Originally published Thursday, February 26, 2009 at 12:00 AM
Book review
"The Believers": a life spent a few steps behind
British novelist Zoë Heller's "The Believers" is the life story of Audrey, a "defiantly unlovable" character who could give a rip about what everyone else thinks.
Special to The Seattle Times
"The Believers"
by Zoë Heller
Harper, 335 pp., $25.99
British author Zoë Heller knows how to make her readers squirm. Just pages into her new novel "The Believers," we're sharing her character Audrey's discomfort at a sticky-hot summer party at a London flat.
The three men talking with Audrey are "a small anthology of body odors"; some of the female guests display "poultry-white" legs; the party's host has "something unsettlingly pubic about his beard."

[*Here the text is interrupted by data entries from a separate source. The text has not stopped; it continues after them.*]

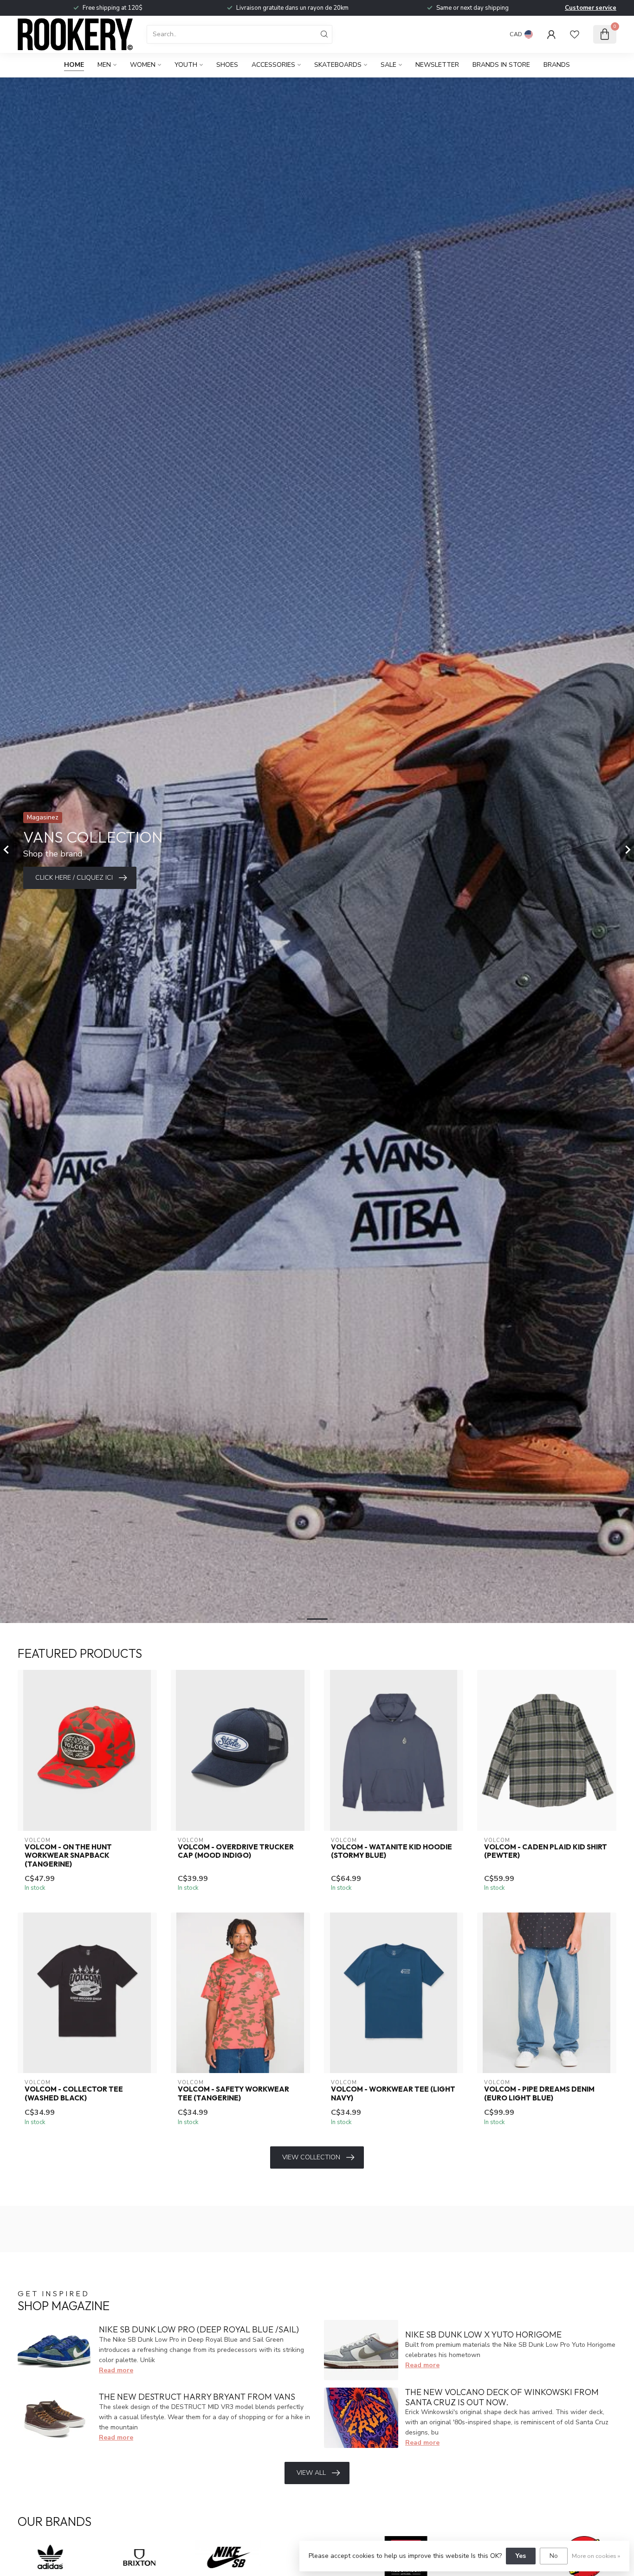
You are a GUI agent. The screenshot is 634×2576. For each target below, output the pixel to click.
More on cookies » (596, 2556)
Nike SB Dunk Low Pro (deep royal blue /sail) (199, 2329)
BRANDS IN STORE (501, 64)
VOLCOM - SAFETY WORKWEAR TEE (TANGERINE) (233, 2093)
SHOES (227, 64)
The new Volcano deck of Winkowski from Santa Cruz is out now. (502, 2397)
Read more (116, 2370)
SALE (388, 64)
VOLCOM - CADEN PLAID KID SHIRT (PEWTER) (545, 1851)
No (554, 2555)
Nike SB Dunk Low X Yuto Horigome (483, 2334)
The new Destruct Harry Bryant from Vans (197, 2396)
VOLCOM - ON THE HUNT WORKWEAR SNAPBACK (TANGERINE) (68, 1855)
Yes (521, 2555)
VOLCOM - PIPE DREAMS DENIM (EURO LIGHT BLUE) (539, 2093)
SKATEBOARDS (338, 64)
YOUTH (186, 64)
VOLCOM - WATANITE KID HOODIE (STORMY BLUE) (391, 1851)
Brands (556, 64)
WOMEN (142, 64)
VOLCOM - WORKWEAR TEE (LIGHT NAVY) (393, 2093)
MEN (104, 64)
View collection (311, 2157)
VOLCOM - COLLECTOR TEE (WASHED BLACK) (74, 2093)
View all (311, 2472)
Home (74, 64)
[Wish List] (574, 34)
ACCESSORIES (273, 64)
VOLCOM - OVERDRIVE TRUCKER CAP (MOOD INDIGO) (236, 1851)
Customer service (590, 8)
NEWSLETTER (437, 64)
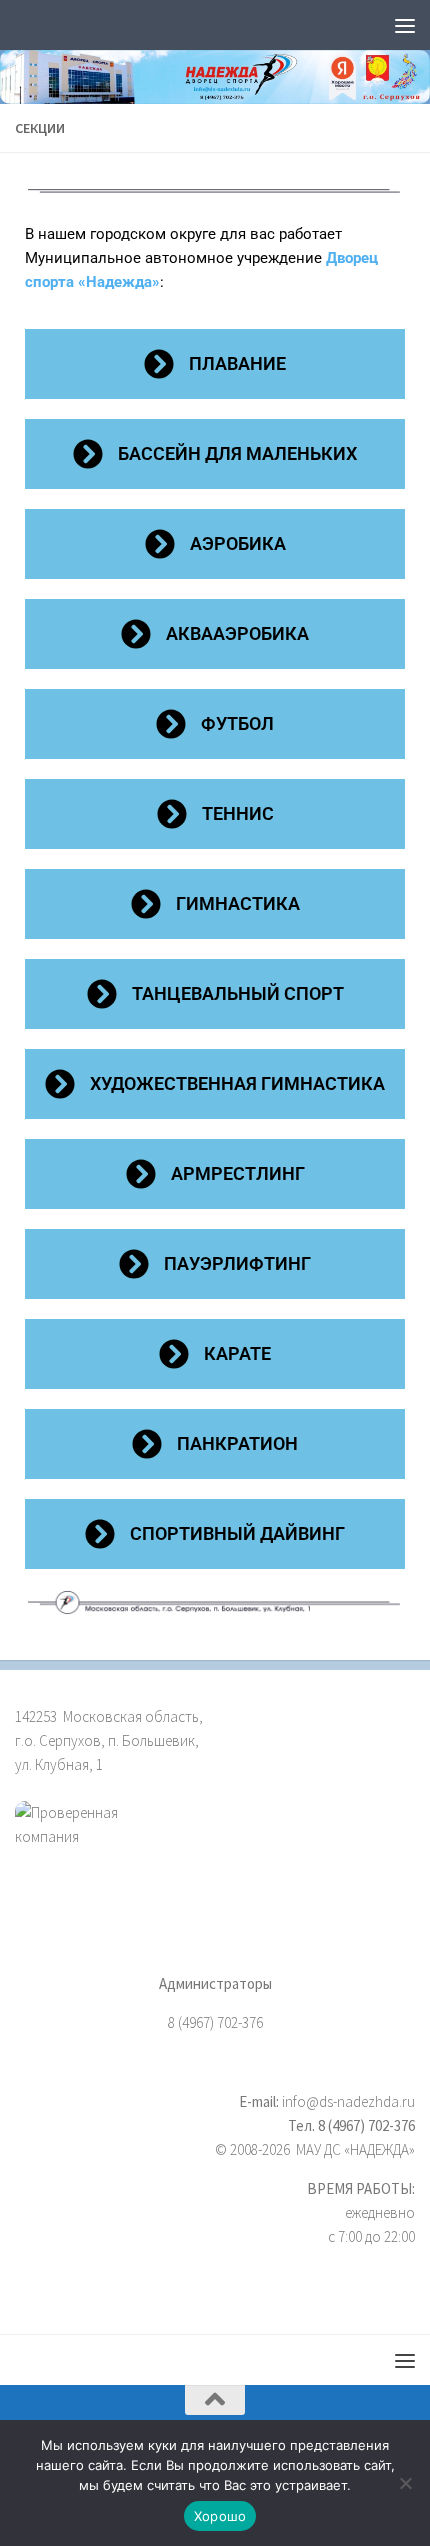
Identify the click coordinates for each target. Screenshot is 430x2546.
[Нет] (405, 2483)
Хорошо (220, 2516)
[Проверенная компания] (215, 1847)
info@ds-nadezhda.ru (348, 2101)
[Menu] (405, 25)
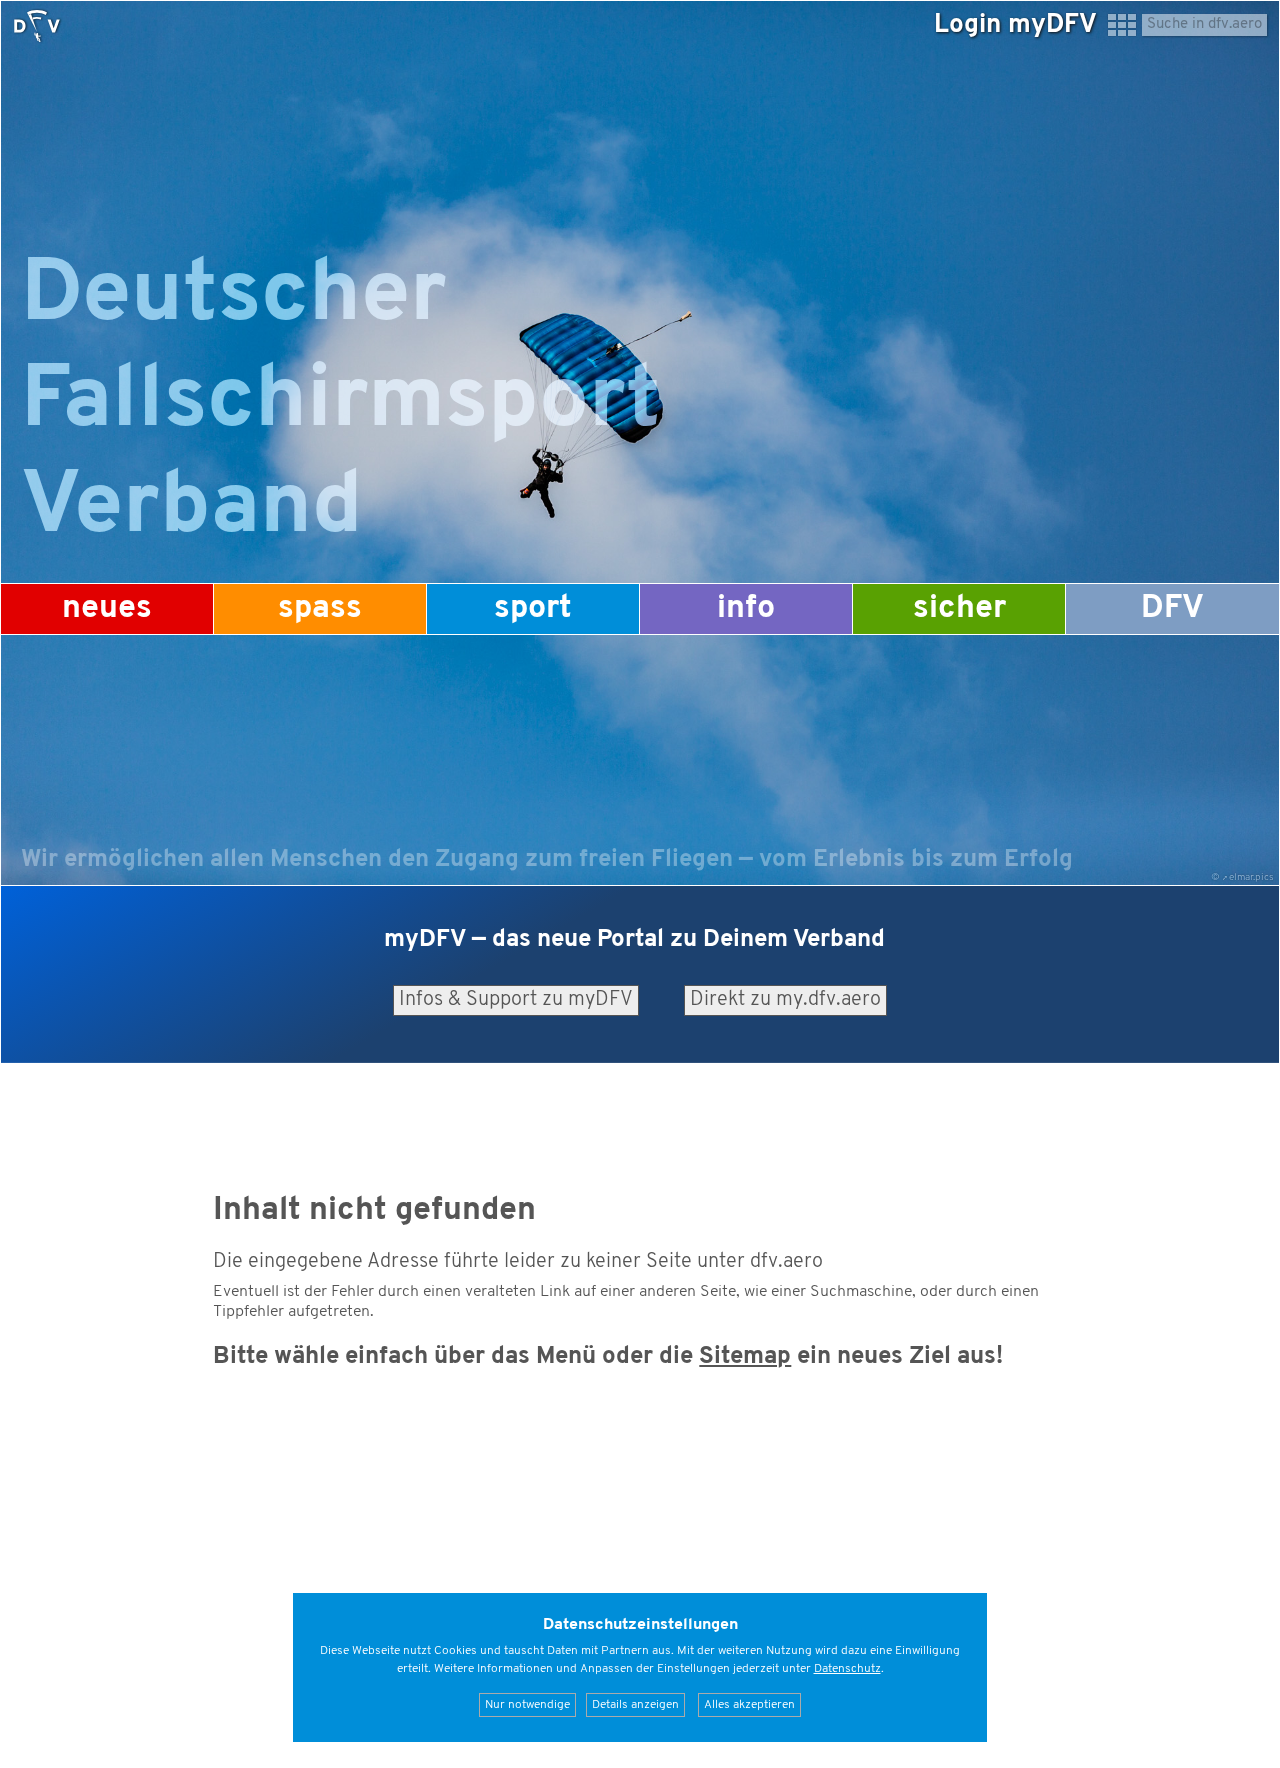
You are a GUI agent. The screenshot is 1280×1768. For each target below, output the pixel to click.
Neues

That Audrey meets the love of her life, Joel Litvinoff, at this ghastly 1962 get-together is the book's first joke; that Joel enters a stroke-induced coma 40 years later and leaves Audrey with the pieces of his life to put together is its biggest. A prickly woman who lives in the shadow of her larger-than-life husband (Joel is a well-known radical lawyer), Audrey is the sort who never worries about who likes her. She's indifferent to the troubles of her adult daughters Karla and Rosa; scornful of friends who have lived what she calls "the child-centered life." And when secrets from Joel's life appear, Audrey meets them with the only strategy she knows: harsh words and dismissiveness.
As in her last novel "What Was She Thinking? Notes on a Scandal," Heller creates characters who are defiantly unlovable. Throughout, the novel has a refreshing dryness, a tart economy with words that suits its subjects. Though Karla, struggling with infertility and a dismal marriage, and Rosa, experimenting with Conservative Judaism, take over much of the narrative, it's Audrey who stays with us, despite a last-act change of heart that rings a bit false. Visiting a friend, Audrey remembers Joel's way of never feeling uncomfortable in the countryside: "He had simply filled its creepy stillness with his energy and noise; transformed it into another outpost of Joeldom."
Through her perspective, we piece together the 40 years this novel skips over, a life spent perpetually a few paces behind.